Exercise aim:
The required result is a copy of each line below in which "Given" appears.

Records for this exercise:

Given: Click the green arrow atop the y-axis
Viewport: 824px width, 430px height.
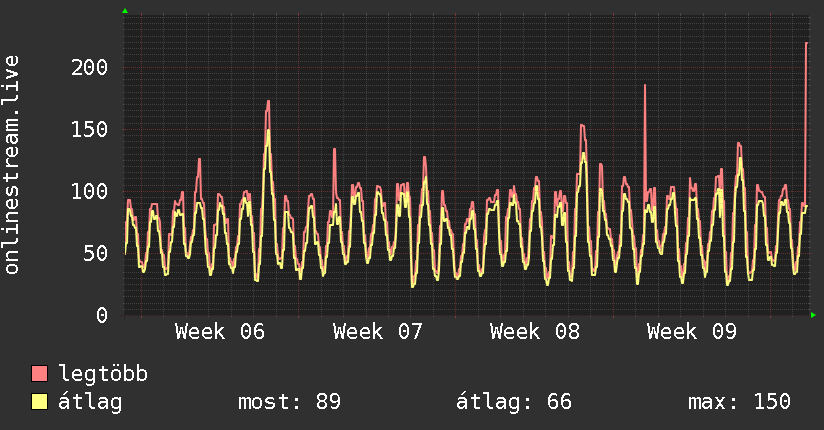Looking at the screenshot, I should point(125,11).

---

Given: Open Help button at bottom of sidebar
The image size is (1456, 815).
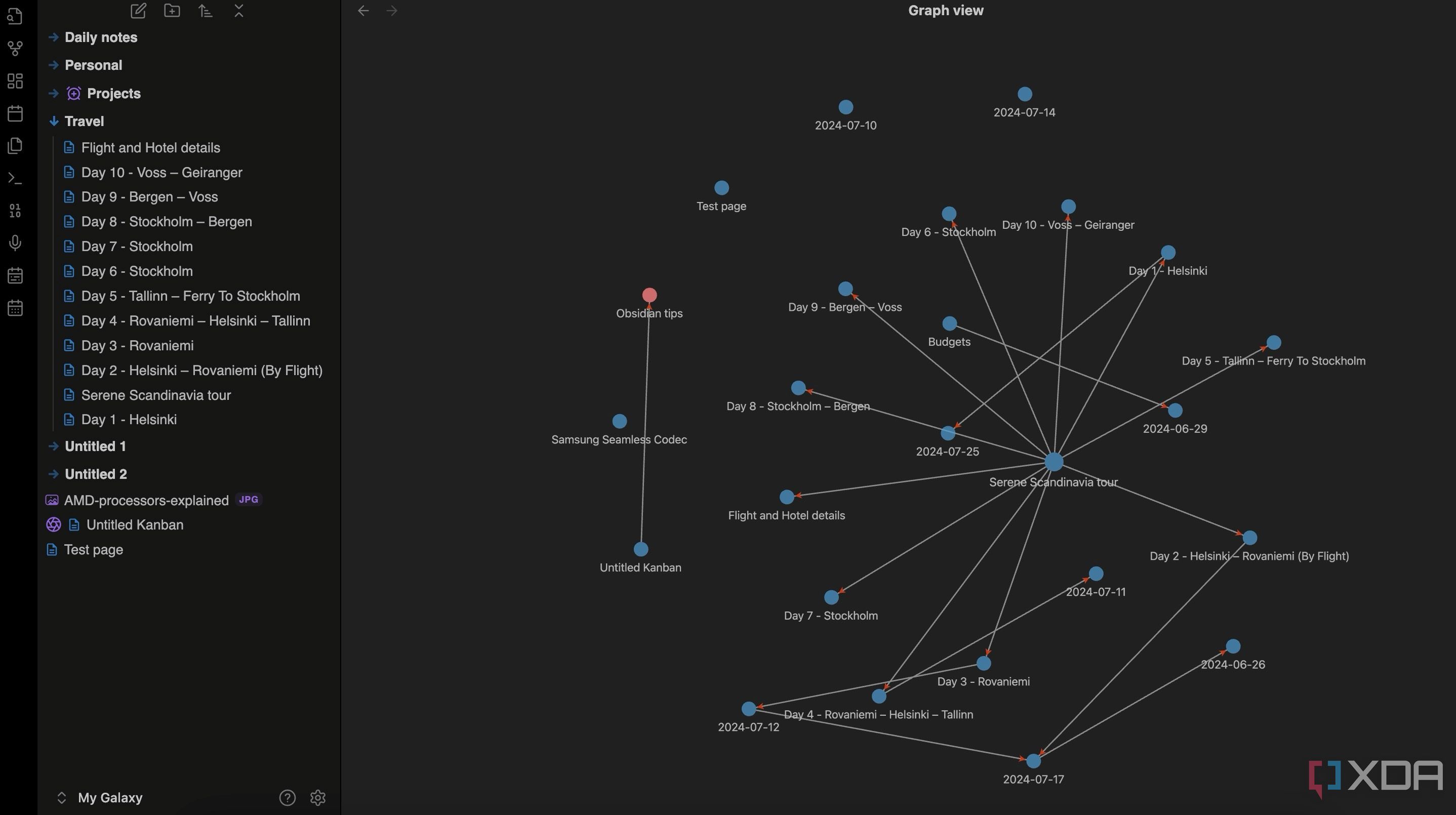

Response:
Given: Click the green arrow atop the y-axis
Given: Open Help button at bottom of sidebar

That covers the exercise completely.